Defragmentation Explained:
Fragmentation is caused by creating and deleting files and folders, installing new software, and downloading files from the Internet. Computers do not necessarily save an entire file or folder in a single space on a disk; they're saved in the first available space. After a large portion of a disk has been used, most of the subsequent files and folders are saved in pieces across the volume.
When you delete files or folders, the empty spaces left behind are filled in randomly as you store new ones. This is how fragmentation occurs. The more fragmented the volume is, the slower the computer's file input and output performance will be.
Defragmentation is the process of rewriting non-contiguous parts of a file to contiguous sectors on a disk for the purpose of increasing data access and retrieval speeds. Because FAT and NTFS disks can deteriorate and become badly fragmented over time, defragmentation is vital for optimal system performance.

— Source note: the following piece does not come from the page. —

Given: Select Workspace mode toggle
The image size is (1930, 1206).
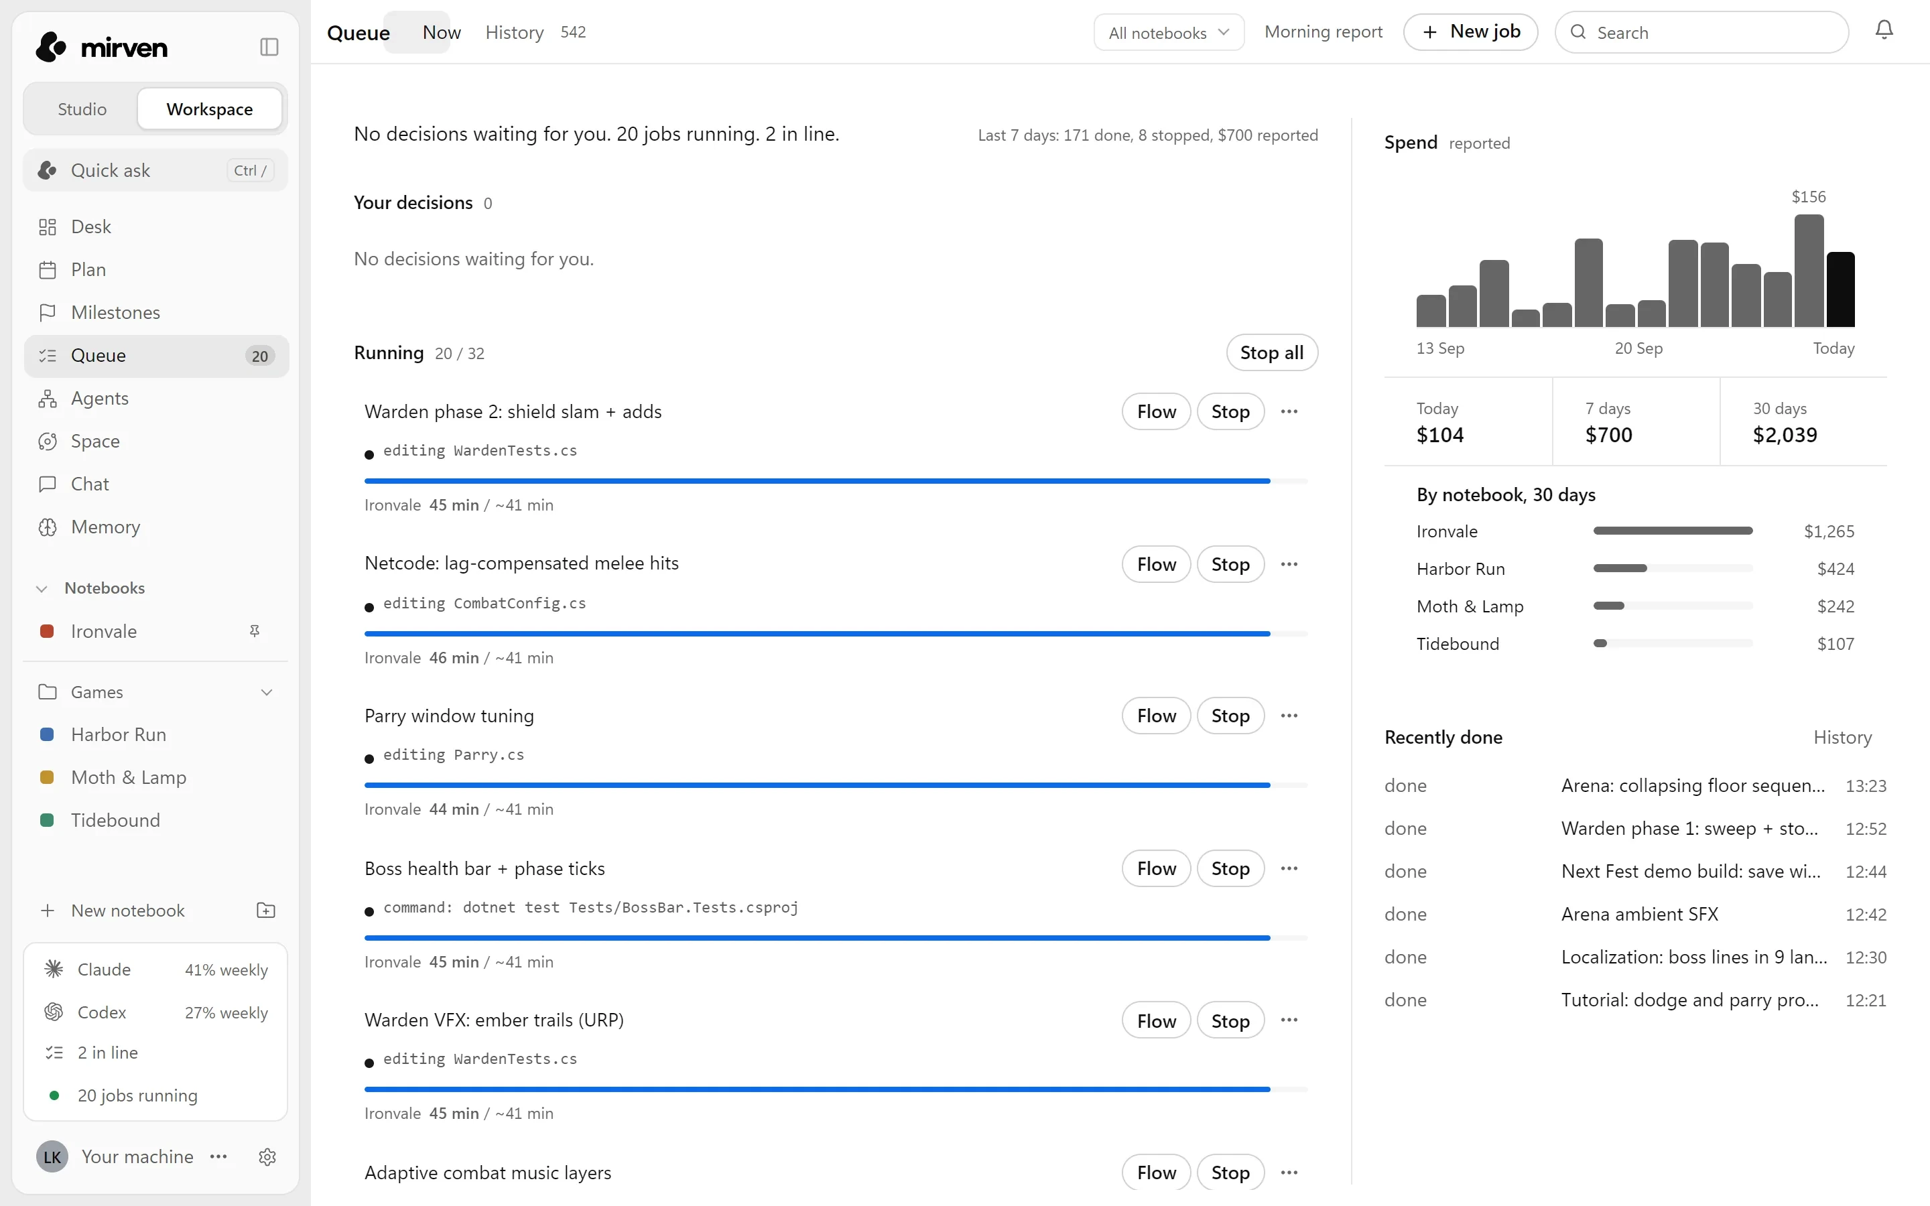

In June 1999 the ABR Corporation of Irvine, California, performed a fragmentation analysis and found that, out of 100 corporate offices that were not using a defragmenter, 50 percent of the respondents had server files with 2,000 to 10,000 fragments. In all cases the results were the same: Servers and workstations experienced a significant degradation in performance.
Why Defragment Disks?
Hard disks are by far the slowest component in your computer. CPU and memory work much faster than hard disks because they do not have moving parts. Therefore fragmented disks often become a bottleneck of the system performance.
Besides causing slowdowns, fragmentation makes the disk drive heads move too much when reading files which leads to freeze-ups and system crashes. It is important to keep your disks defragmented and optimized as much as possible.